= Jasmine's Beautiful Thoughts Underneath The Willow =

Poem by Wallace Stevens

"Jasmine's Beautiful Thoughts Underneath The Willow" is a poem from Wallace Stevens's first book of poetry, Harmonium. It was first published in 1923 and is therefore still under copyright. However, fair use in scholarly commentary justifies its being quoted here.
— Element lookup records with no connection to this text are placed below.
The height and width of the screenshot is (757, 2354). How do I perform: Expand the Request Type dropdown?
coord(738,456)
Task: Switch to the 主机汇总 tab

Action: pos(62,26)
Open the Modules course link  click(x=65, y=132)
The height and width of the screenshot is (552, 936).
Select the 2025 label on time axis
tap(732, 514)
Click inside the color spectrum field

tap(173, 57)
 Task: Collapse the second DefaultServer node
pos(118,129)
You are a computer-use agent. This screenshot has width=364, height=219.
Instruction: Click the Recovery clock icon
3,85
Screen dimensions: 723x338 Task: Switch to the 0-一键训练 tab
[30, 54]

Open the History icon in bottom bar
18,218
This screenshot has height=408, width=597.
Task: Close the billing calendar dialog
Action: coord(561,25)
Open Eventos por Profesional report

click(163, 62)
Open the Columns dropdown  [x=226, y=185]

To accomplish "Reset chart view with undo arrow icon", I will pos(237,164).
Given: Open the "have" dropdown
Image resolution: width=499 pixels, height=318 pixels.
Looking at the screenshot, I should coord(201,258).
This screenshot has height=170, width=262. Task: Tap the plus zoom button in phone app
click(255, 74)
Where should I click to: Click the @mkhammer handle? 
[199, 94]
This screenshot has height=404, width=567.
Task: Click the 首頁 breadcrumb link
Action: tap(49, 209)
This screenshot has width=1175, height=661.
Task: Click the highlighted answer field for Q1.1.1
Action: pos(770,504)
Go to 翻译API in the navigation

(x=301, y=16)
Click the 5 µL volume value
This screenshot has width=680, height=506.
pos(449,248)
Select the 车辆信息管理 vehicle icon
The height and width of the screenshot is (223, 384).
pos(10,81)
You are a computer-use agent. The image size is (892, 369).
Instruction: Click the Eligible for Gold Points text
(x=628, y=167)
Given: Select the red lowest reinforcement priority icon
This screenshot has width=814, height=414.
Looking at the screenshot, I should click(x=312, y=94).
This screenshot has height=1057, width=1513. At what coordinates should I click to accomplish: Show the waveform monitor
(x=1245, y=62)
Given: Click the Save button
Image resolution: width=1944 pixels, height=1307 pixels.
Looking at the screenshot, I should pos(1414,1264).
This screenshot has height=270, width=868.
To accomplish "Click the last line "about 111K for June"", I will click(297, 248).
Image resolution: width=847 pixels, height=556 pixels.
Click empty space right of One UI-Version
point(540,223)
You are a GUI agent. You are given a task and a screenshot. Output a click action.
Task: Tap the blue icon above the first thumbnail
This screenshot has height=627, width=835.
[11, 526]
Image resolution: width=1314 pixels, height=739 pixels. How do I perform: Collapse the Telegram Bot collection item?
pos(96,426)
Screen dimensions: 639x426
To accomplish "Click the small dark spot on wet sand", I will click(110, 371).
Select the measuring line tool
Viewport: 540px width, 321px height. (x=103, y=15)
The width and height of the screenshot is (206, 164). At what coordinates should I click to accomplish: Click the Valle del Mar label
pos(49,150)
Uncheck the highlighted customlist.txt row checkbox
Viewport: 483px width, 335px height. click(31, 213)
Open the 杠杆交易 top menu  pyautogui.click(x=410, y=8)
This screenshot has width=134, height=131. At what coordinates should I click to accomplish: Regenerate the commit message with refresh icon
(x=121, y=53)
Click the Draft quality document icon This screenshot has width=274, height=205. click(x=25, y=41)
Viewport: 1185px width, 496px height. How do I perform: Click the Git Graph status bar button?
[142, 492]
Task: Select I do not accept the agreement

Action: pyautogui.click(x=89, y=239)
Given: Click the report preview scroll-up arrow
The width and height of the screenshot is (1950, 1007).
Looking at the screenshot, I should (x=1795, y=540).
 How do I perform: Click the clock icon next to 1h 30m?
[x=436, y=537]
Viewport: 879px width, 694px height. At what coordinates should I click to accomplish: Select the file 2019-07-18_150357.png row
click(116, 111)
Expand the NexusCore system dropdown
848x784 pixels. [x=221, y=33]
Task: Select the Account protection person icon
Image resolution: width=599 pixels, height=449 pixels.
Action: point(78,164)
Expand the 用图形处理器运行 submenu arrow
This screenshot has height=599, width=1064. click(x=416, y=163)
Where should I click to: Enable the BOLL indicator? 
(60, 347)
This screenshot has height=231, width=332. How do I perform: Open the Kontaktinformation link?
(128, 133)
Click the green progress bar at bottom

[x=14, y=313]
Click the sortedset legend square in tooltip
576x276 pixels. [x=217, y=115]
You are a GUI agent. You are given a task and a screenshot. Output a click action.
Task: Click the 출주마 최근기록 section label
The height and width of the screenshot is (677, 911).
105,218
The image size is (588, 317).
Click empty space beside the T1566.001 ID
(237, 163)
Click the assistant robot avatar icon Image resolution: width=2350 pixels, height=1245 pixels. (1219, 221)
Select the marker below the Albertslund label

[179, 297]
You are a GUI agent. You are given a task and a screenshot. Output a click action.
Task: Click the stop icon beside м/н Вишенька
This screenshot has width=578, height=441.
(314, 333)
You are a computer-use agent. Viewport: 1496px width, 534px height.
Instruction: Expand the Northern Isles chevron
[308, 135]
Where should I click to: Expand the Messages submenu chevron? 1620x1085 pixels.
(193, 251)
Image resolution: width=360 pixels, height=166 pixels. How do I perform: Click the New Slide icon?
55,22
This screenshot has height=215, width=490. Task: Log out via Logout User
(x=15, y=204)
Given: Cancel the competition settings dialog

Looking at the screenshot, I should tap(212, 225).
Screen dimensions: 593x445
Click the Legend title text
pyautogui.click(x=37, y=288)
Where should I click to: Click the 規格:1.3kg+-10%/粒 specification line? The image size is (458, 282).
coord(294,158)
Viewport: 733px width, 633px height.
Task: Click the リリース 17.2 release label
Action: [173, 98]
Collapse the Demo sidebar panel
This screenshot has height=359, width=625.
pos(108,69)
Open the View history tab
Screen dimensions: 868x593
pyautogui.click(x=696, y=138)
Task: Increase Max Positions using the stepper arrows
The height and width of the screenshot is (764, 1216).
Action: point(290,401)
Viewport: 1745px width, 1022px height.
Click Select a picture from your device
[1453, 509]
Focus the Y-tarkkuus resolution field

My titillations have no foot-notes
And their memorials are the phrases
Of idiosyncratic music.

The love that will not be transported
In an old, frizzled, flambeaud manner,
But muses on its eccentricity,

Is like a vivid apprehension
Of bliss beyond the mutes of plaster,
Or paper souvenirs of rapture,

Of bliss submerged beneath appearance,
In an interior ocean's rocking
Of long, capricious fugues and chorals.

==Interpretation==
This is a love poem, or the closest approximation permitted by Stevens's sensibility and the indirection of his style, which renders his poems' semantics more or less opaque and often requires an unusually complex syntax. It may be compared to "Le Monocle de Mon Oncle", which can be understood to be about the travails of Stevens's marriage. If "Monocle" reflects on the difficulty of "transporting" love into middle age, "Jasmine's Beautiful Thoughts" muses on the eccentricity of his youthful love and may even suggest that it survives in some form, because of a strength like "an interior ocean's rocking", submerged beneath appearance.